In my opinion, s. 16(1) is intended to cover cases where a taxpayer seeks to avoid receipt of what in his hands would be income by arranging to have the amount received by some other person whom he wishes to benefit or by some other person for his own benefit.  The scope of the subsection is not obscure for one does not speak of benefitting a person in the sense of the subsection by making a business contract with him for adequate consideration.

 

Strayer J. noted, at p. 4, in respect of the Miller case:

 

Two important qualifications are noted here: the first is that the taxpayer seek “to avoid receipt” of funds, presumably funds that would otherwise be payable to him; and the second is that the concept of payment of a “benefit” is contrasted to payments for adequate consideration.

 

In my opinion, the views of Thurlow J. and Strayer J. provide a sound foundation for the interpretation of s. 56(2). The subsection obviously is designed to prevent avoidance by the taxpayer, through the direction to a third party, of receipts which he or she otherwise would have obtained. I agree with both Thurlow J. and Strayer J. in their characterization of the purpose of the section and, specifically, I concur with their view that the section reasonably cannot have been intended to cover benefits conferred for adequate consideration in the context of a legitimate business relationship.

 

[33]         In M.N.R. v. Neuman,[18] the Federal Court of Appeal stated that there was no general requirement of a fifth condition being met.

 

[34]         The circumstances of Outerbridge Estate v. Canada[19] and Smith are important.

 

[35]         In Outerbridge, Sir Leonard Outerbridge caused a company he controlled to sell shares to his son-in-law for less than their fair market value. The appellant had argued that the son-in-law was taxable on the benefit under subsection 15(1) and that the law was not intended to tax the benefit twice.

 

[36]         While the Court of Appeal found the son-in-law was not taxable under subsection 15(1) because the benefit was conferred on the son-in-law in his capacity as a son-in-law, it accepted the principle that if the son-in-law had received this in his capacity as shareholder then subsection 15(1) would have applied to him and subsection 56(2) would not have applied to Sir Leonard. The Court of Appeal was satisfied that what had been conferred was a benefit.

 

[37]         In Smith the facts are somewhat complicated. However, when one goes back to the judgment of Addy J. at trial[20] it is very clear that, with respect to the amounts which the Court of Appeal held to be taxable, there was a finding that these amounts had been received as benefits by the transferee “Holiday 77”.[21] That finding was upheld on appeal.

 

[38]         The Court of Appeal also found in Smith, at page 263,[22] that the amounts received by the transferee, “Holiday 77”, as benefits were taxable. The amounts received by the transferee were not earned by the transferee as consideration for services rendered or goods supplied.

 

[39]         In Outerbridge and Smith, the payments to the transferees were taxable benefits because the payments were not made in return “for adequate consideration in the context of a legitimate business relationship”.[23]

 

[40]         In both Outerbridge and Smith, the recipient of the payment or the property happened to also be the person on whom a benefit was conferred.[24]

 

[41]         Where the recipient of the payment or the transferred property is simply receiving payment in return for adequate consideration (the supply of goods or services), there is no benefit being conferred on the recipient of the payment.

 

[42]         Those factual circumstances assist in understanding Smith, at page 263:[25]

 

. . . subsection 56(2) may receive application only if the benefit conferred is not directly taxable in the hands of the transferee. Indeed, as I see it, a tax-avoidance provision is subsidiary in nature; it exists to prevent the avoidance of a tax payable on a particular transaction, not simply to double the tax normally due nor to give the taxing authorities an administrative discretion to choose between possible taxpayers.

 

. . . Being “subject to tax on the benefit received” means that it is required to be included in the calculation of the recipient's taxable income.

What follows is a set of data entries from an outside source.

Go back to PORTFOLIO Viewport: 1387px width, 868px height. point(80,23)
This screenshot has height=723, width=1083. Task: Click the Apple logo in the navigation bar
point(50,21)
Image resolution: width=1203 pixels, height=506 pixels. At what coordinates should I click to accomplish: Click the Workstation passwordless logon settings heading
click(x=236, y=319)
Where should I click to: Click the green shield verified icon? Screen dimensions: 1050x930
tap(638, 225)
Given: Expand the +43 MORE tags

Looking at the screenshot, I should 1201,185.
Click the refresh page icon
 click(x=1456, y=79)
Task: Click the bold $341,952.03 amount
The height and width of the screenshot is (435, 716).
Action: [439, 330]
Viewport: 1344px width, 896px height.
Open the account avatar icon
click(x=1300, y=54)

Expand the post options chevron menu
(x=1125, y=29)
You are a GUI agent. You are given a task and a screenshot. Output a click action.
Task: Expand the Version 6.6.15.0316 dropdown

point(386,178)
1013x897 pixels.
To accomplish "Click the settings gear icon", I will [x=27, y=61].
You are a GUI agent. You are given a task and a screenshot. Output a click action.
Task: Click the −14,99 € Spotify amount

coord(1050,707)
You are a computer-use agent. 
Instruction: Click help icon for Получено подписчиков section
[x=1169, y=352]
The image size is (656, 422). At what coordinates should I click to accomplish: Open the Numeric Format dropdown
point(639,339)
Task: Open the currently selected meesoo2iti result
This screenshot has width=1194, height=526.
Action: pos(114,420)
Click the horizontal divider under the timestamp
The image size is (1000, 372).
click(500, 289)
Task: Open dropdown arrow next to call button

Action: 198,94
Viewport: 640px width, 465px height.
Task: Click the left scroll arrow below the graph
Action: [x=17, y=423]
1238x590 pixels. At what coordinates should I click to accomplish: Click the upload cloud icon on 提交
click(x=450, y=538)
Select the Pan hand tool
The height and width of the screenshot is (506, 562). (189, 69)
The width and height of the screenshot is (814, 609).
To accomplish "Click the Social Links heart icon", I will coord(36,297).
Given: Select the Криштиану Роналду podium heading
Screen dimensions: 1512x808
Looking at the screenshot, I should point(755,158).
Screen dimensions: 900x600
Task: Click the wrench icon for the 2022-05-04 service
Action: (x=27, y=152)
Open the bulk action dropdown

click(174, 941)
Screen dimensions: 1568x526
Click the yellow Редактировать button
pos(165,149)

[Original italicized. Underlining added.]

 

The “it” in the second to last line of the preceding quotation is clearly a reference to the word “benefit”.

                  

[43]         As stated in McClurg: “The subsection obviously is designed to prevent avoidance by the taxpayer, through the direction to a third party, of receipts which he or she otherwise would have obtained.”[26] If the “fifth condition” in Outerbridge and Smith were that subsection 56(2) is inapplicable when the recipient of the payment is obliged to include the payment in his income, then the subsection would be largely ineffective.

 

[44]         This is easily illustrated by the following example. “A”[27] causes company “X” to pay company “Y”, an electronics store, for the purchase of the television to be delivered to “A”. Since “Y” sells the television in the course of its normal business, the receipt would enter into its computation of taxable income and subsection 56(2) would be inapplicable if the correct approach is that subsection 56(2) can have no application where the recipient is taxable. That would largely defeat the purpose of the subsection as stated by the Supreme Court of Canada in McClurg.

 

[45]         Nothing in subsection 56(2) supports such an interpretation. In Outerbridge and Smith it was unnecessary to distinguish between (i) the recipient of the payment (or transferee of the property) and (ii) the person intended to receive the benefit; in Outerbridge and Smith they were one and the same person. As a result it was not necessary in those decisions to make a distinction between the recipient and the beneficiary.

 

[46]         However, where the recipient and the beneficiary are different persons when one considers the wording of the subsection and the comments cited above in McClurg as to the purpose of the provision, it becomes apparent that the additional condition, the fifth condition, should be restated in circumstances such as this case in the following manner:

 

1.    Where the first four conditions are met,

2.    where the taxpayer has no pre-existing entitlement to the payment or property,

3.    where a benefit is conferred on a person other than the taxpayer and

4.    that benefit is taxable as a benefit in the hands of that other person under some other provision of the Act,

 

then the benefit conferred will only be taxable once, in the hands of the actual recipient of the benefit (that other person). It cannot be taxed a second time under subsection 56(2).

 

[47]         This is entirely consistent with the purpose of subsection 56(2) as set out in McClurg above. If a taxpayer buys a gift for his child and pays for the gift with money he appropriated from a corporation he owns, the taxpayer will be taxable on the appropriated funds notwithstanding the fact that the supplier of the gift will be taxable on the sale of the gift to the taxpayer as part of his normal business income.

 

[48]         Similarly, under subsection 56(2) the taxpayer who directs a corporation to buy a gift for his child and send the gift to his child is taxable on the amount spent by the corporation; this liability of the taxpayer is not affected by the fact that the supplier of the gift is taxable on the sale of the gift.[28]

 

[49]         This is a very different situation from the situation in Outerbridge where, if the son-in-law had been taxable in his capacity as a shareholder, then there might[29] have been taxation of the same benefit twice.[30]

 

[50]         In this case, no benefit was conferred on the contractors doing renovations or making improvements to Mr. and Mrs. Eramo’s residence, nor was any benefit being conferred on the contractors doing landscaping on the house of Mr. Eramo’s parents. The recipients of the benefit were Mr. and Mrs. Eramo as well as Mr. Eramo’s parents.

 

[51]         The contractors were simply receiving payments for services supplied in the normal course of business.

 

[52]         Accordingly, to the extent that there is a fifth condition, it does not have application here, given the facts I must assume.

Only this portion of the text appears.